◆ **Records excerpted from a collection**
|---|
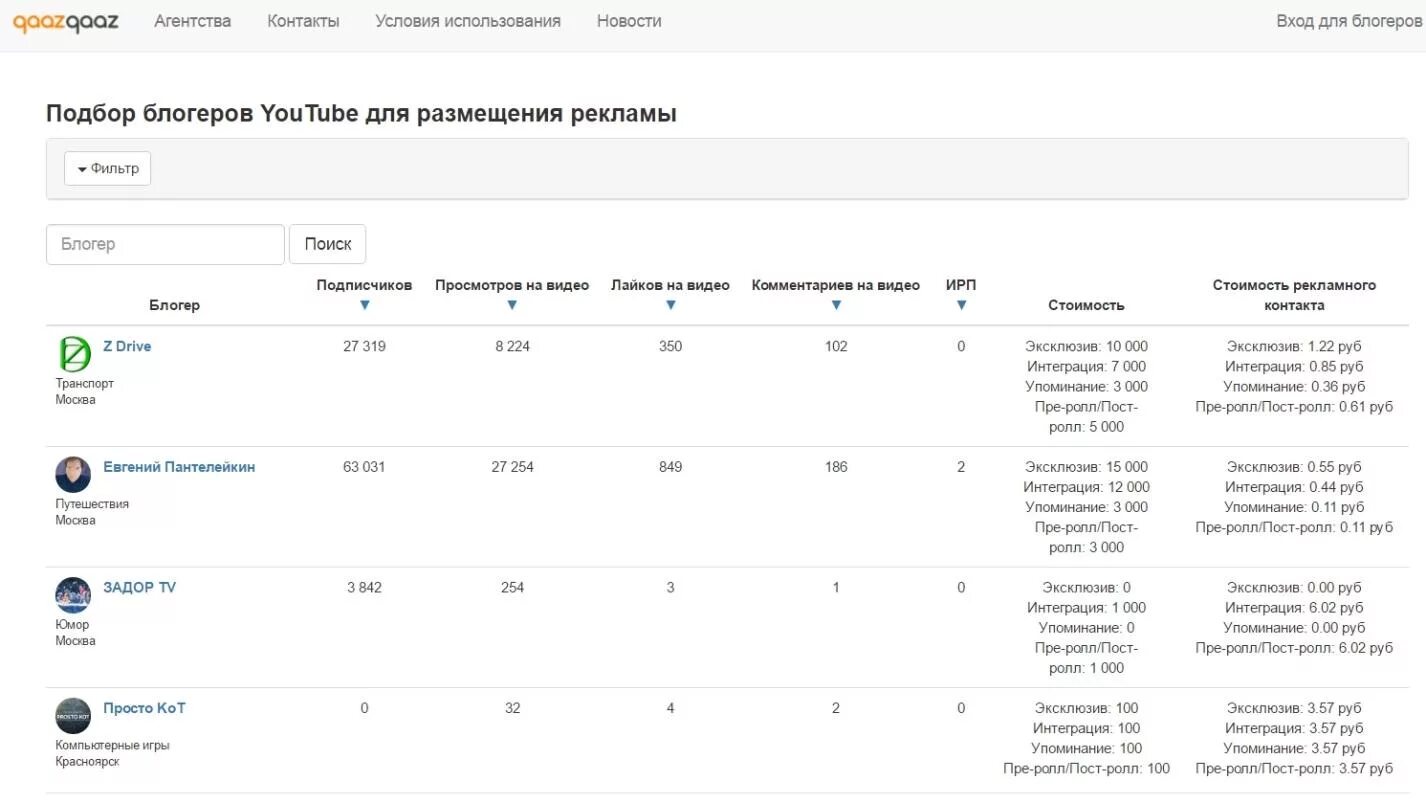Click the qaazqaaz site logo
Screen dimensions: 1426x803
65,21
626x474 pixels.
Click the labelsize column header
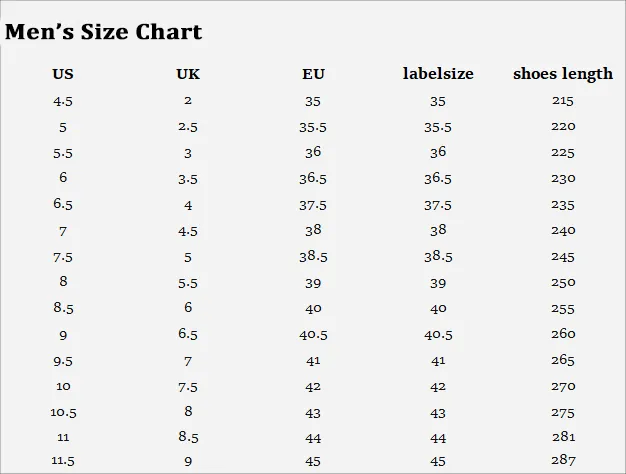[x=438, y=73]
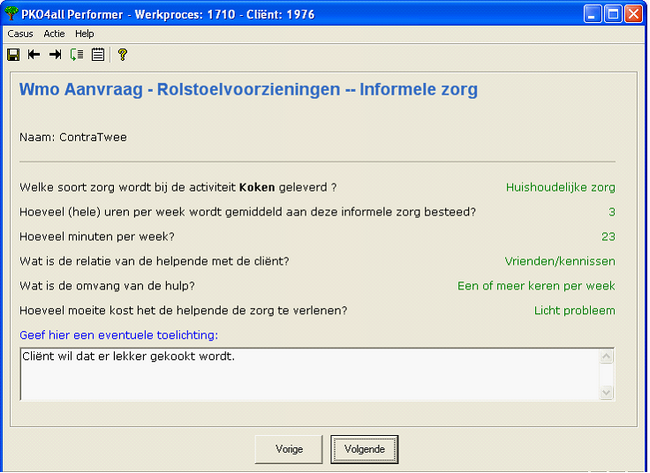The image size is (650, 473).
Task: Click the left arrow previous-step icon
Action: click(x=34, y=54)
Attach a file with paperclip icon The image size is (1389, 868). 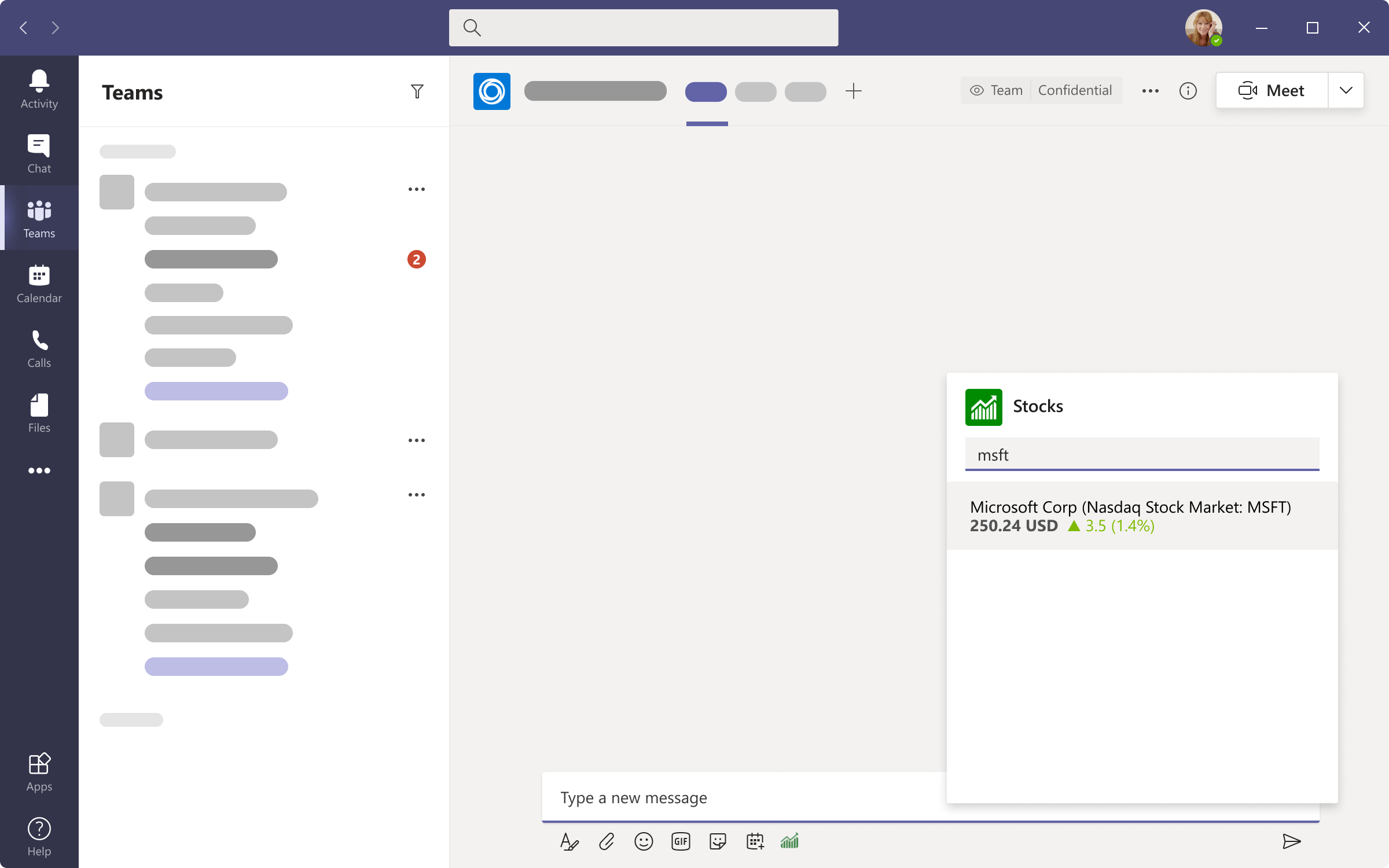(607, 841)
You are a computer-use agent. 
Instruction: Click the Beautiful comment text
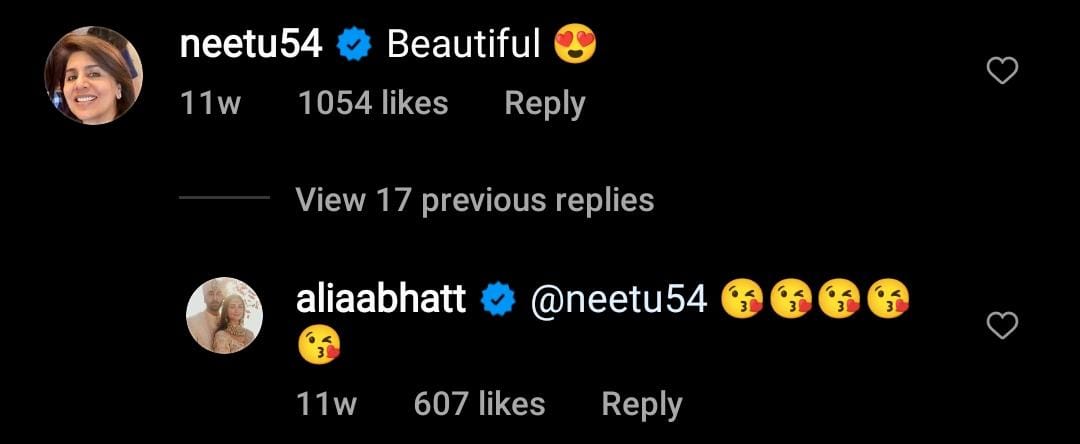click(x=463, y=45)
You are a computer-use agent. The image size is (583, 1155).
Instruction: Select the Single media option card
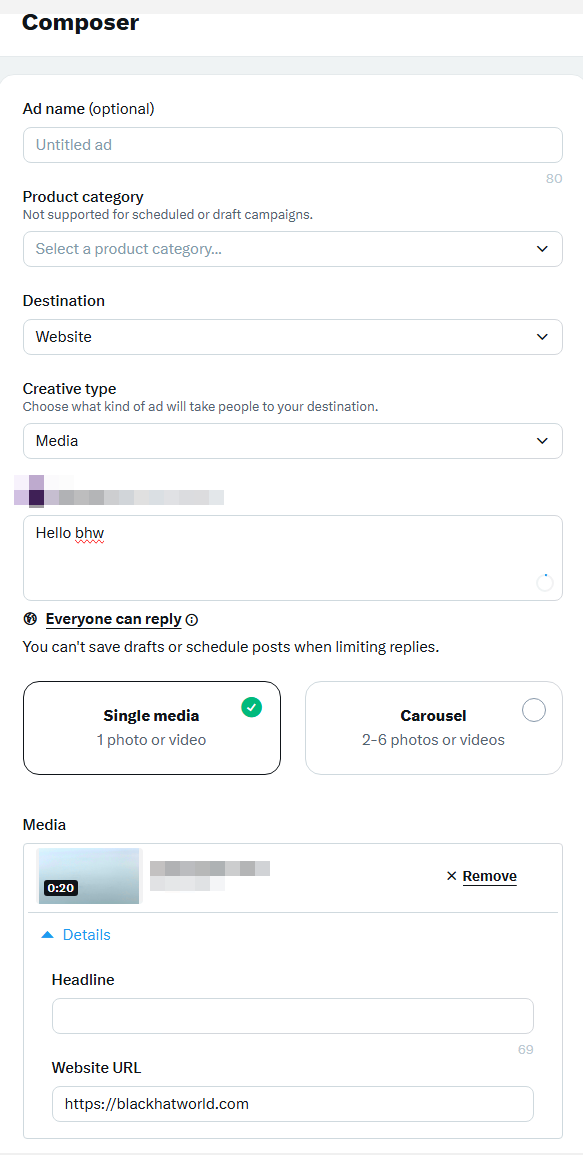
|---|
◆ **Stated exercise**
Copy the lines of the data above word for word, starting with the line that contains "You are a computer-use agent. The" and continuing through the end of the data. Omit the pictures from your copy.

◆ **Complete answer**
You are a computer-use agent. The image size is (583, 1155).
Instruction: Select the Single media option card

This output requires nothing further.